Sono convinto che in un dato momento della sua vita, forse di notte, Shyamalan sia riuscito a vedere la luna, forse anche solo per un istante e abbia visto qualcuno di quei ‘segni’. Che sia un sesto senso o l’incontro con una ninfa dell’acqua, spero che, al pari del suo personaggio scrittore di Lady in the water, non a caso interpretato da lui, i suoi film o più semplicemente il suo modo di vedere il mondo, possano influenzare il cammino di uno spettatore come hanno influenzato quello degli abitanti di un condominio con una ninfa dell’acqua nella piscina.
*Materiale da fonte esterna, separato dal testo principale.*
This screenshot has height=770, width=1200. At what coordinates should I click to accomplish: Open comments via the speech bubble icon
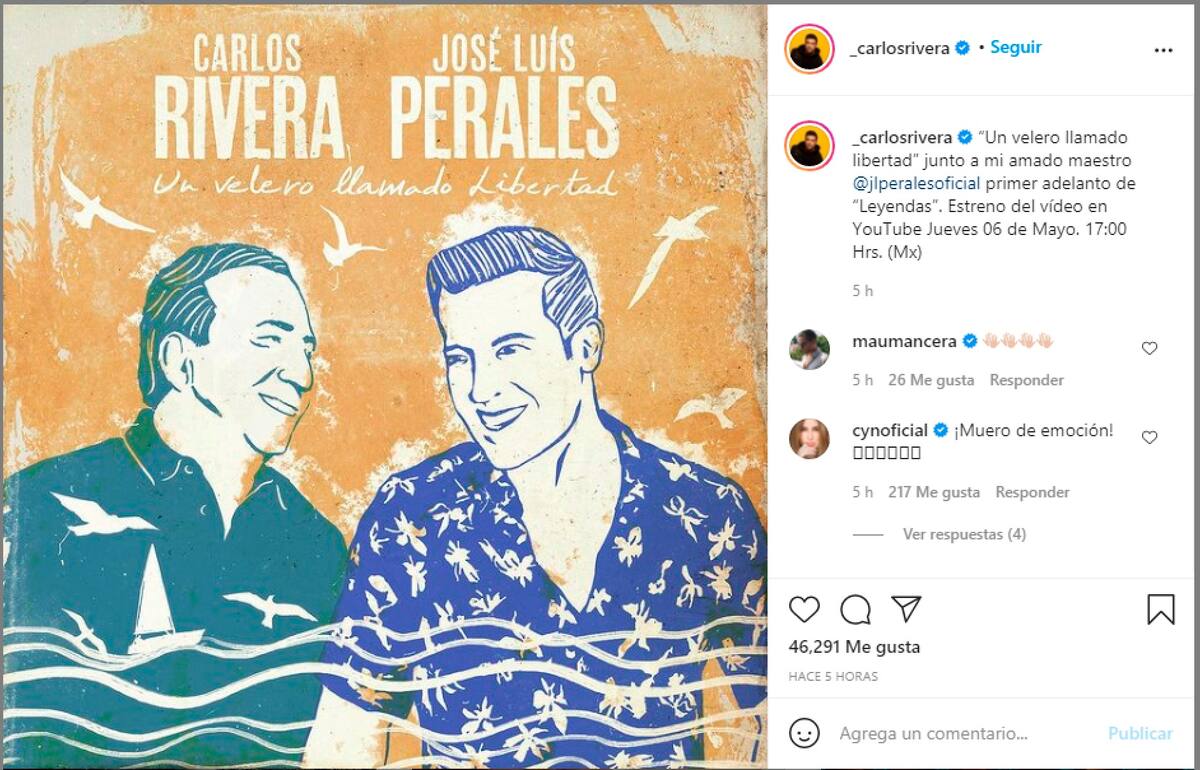[x=855, y=609]
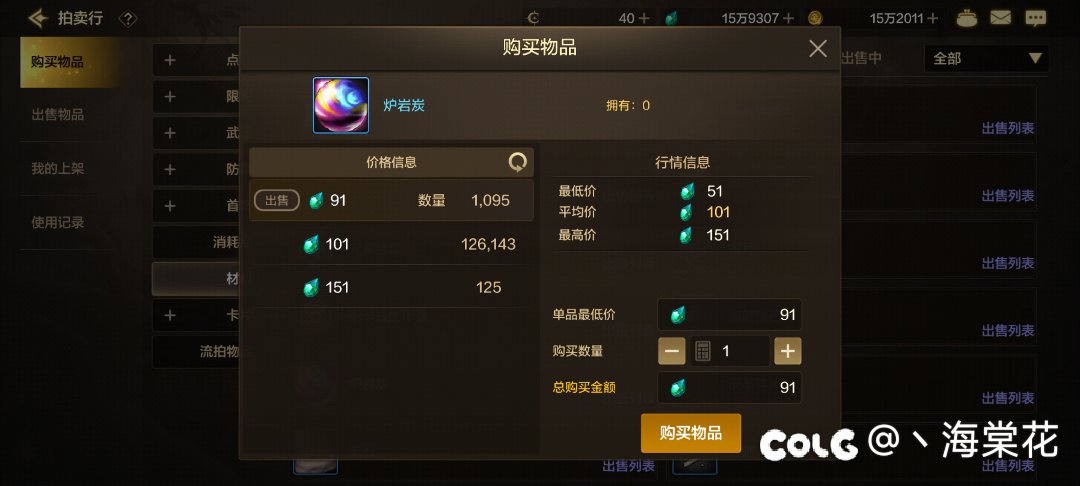Image resolution: width=1080 pixels, height=486 pixels.
Task: Switch to 出售物品 tab
Action: [58, 115]
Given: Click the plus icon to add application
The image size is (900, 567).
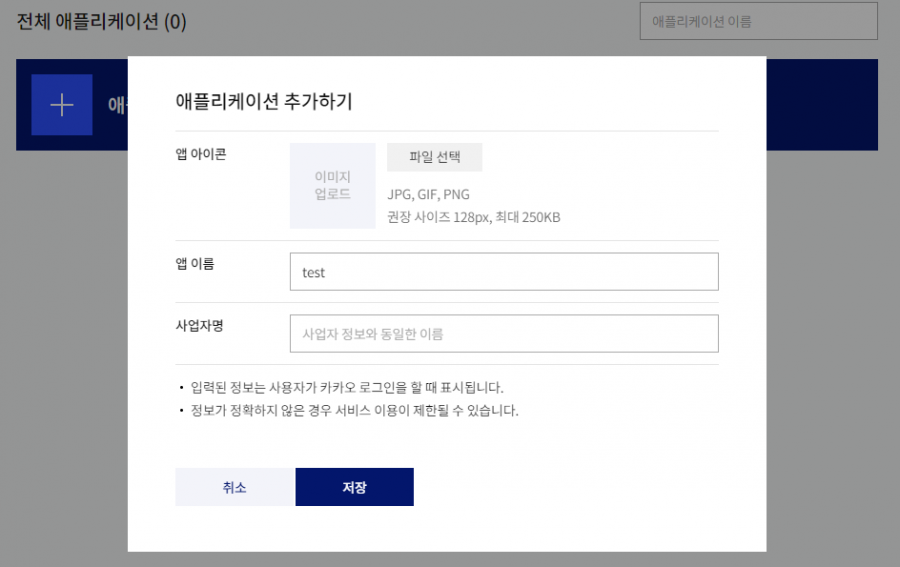Looking at the screenshot, I should (x=62, y=105).
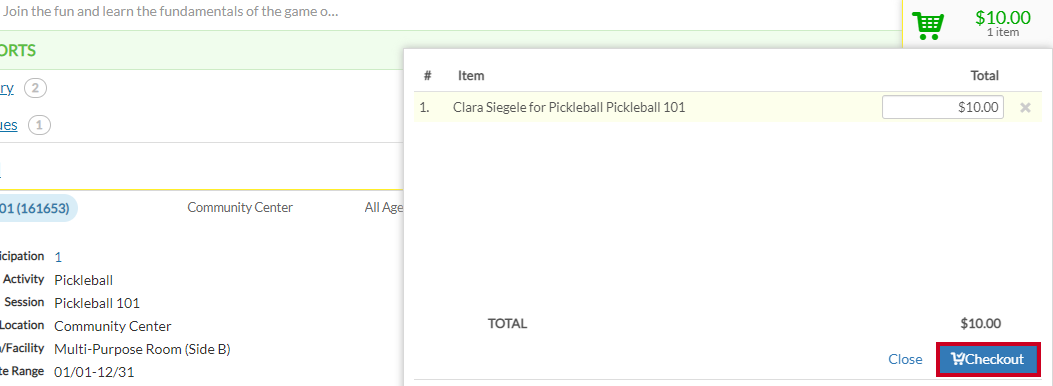Viewport: 1053px width, 386px height.
Task: Click the Item column header
Action: point(471,76)
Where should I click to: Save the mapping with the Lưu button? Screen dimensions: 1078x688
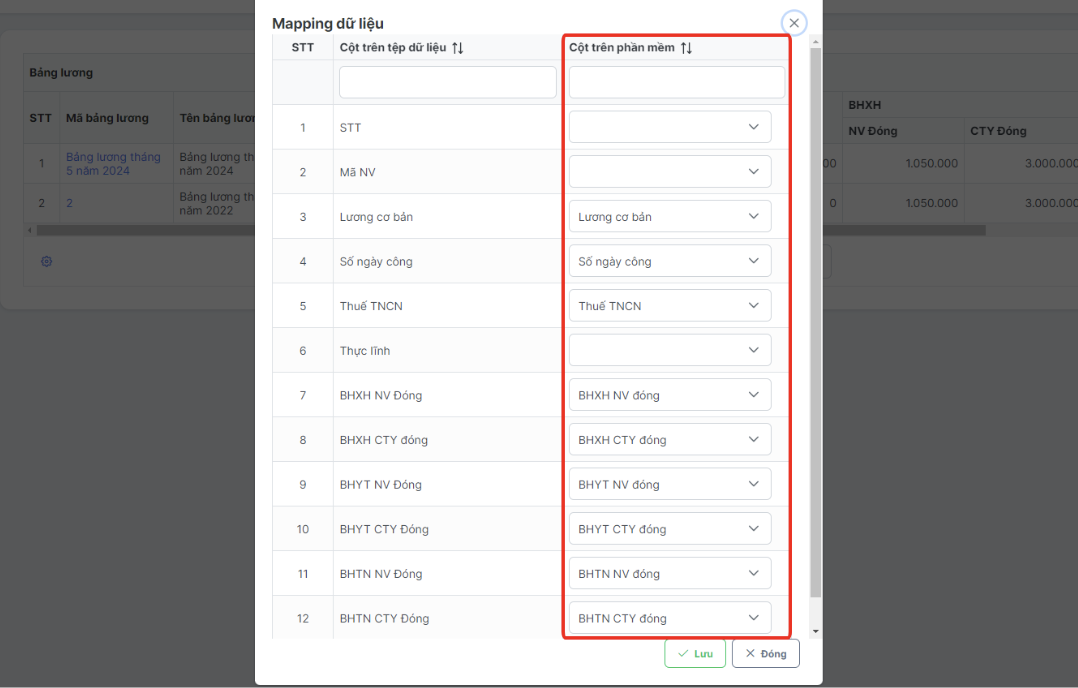click(695, 653)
Il perché la scelta dei colori come punto di forza del film? Perché secondo me il film deve essere visto assolutamente con le stesse dinamiche con cui noi vediamo i colori. Ovvero tutte quelle dinamiche fisiche, psicologiche, sociali, simboliche ed emotive che aiutano a capire che il film non è solamente un’idea ben congegnata trasposta su pellicola, ma, per dirla con Ejzenstejn, è l’insieme di quella «orchestra compositiva» che genera ramificazioni in tutte le sue parti, portando le percezioni a non accontentarsi di ciò che vediamo e sentiamo, ma di considerare che «il tutto, non è la somma delle parti». Essendo il film un’opera d’ingegno collettivo, mi viene da pensare a come ognuno che abbia partecipato alla sua composizione, possa aver contribuito amplificandone ogni sua più piccola ramificazione. Credo infatti che i titoli del film possano aiutare anche in questo caso una lettura della questione. Infatti non solo i nomi degli attori e del regista si mescolano ai rami degli alberi, come a identificare un’interazione con essi e con il loro significato, ma anche i nomi dei principali capi sezione del cast tecnico, come la produzione, la scenografia, il montaggio e via dicendo, a rappresentanza di tutti coloro che vi hanno lavorato.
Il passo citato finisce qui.